Facebook has reported a “weakening” of its advertising business during the coronavirus crisis, despite a surge in people using its services.
The social media giant said this evening that in countries taking “aggressive actions” to reduce the spread of the virus, its ads business has been “adversely affected”.
However, in the countries hit hardest by the pandemic, total messaging has increased 50 per cent over the last month, and voice and video calling have more than doubled on Messenger and Whatsapp.
“We have received questions about revenue, so want to provide some context here too: Much of the increased traffic is happening on our messaging services, but we’ve also seen more people using our feed and stories products to get updates from their family and friends,” the company said in a blog post this evening.
“At the same time, our business is being adversely affected like so many others around the world.

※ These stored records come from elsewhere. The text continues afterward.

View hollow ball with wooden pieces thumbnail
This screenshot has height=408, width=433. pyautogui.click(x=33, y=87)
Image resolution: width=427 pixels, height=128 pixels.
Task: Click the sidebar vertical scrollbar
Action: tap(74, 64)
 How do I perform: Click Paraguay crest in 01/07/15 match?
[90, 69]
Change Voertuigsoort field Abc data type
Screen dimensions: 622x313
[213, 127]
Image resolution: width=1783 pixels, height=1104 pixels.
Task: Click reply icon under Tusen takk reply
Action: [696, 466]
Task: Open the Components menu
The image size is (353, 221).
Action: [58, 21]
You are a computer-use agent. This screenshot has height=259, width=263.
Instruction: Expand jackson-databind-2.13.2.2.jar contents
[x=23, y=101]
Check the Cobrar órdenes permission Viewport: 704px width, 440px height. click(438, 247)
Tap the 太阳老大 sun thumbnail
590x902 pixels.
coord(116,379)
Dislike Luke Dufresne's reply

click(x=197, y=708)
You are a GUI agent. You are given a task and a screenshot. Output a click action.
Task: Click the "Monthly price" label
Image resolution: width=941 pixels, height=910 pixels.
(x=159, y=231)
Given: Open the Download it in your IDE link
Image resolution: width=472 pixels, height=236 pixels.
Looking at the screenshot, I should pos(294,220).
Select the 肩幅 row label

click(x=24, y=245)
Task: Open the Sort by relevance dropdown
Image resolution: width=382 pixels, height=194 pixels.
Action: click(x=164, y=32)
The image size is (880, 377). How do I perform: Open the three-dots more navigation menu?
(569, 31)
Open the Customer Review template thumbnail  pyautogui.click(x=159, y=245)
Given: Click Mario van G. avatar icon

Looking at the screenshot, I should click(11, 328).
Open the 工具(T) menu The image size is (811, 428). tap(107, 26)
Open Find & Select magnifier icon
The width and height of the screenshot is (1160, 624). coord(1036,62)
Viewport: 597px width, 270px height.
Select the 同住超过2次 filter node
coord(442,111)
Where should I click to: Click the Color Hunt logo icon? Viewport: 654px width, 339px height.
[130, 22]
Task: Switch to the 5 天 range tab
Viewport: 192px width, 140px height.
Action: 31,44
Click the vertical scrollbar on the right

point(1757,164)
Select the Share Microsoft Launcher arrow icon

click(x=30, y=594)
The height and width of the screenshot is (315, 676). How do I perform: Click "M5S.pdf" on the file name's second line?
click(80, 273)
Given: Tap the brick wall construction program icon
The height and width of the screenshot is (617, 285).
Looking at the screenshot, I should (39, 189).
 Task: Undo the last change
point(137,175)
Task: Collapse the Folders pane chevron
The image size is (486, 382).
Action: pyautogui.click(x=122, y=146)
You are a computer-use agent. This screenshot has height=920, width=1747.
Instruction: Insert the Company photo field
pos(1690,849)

“We don’t monetize many of the services where we’re seeing increased engagement, and we’ve seen a weakening in our ads business in countries taking aggressive actions to reduce the spread of Covid-19.”
Yesterday Twitter also scrapped its first quarter revenue forecast and warned of an operating loss due to the impact of coronavirus on its ads business, as advertisers pulled marketing budgets due to the uncertainty caused by the pandemic.
“The Covid-19 impact began in Asia, and as it unfolded into a global pandemic, it has impacted Twitter’s advertising revenue globally more significantly in the last few weeks,” chief financial officer Ned Segal said in a statement.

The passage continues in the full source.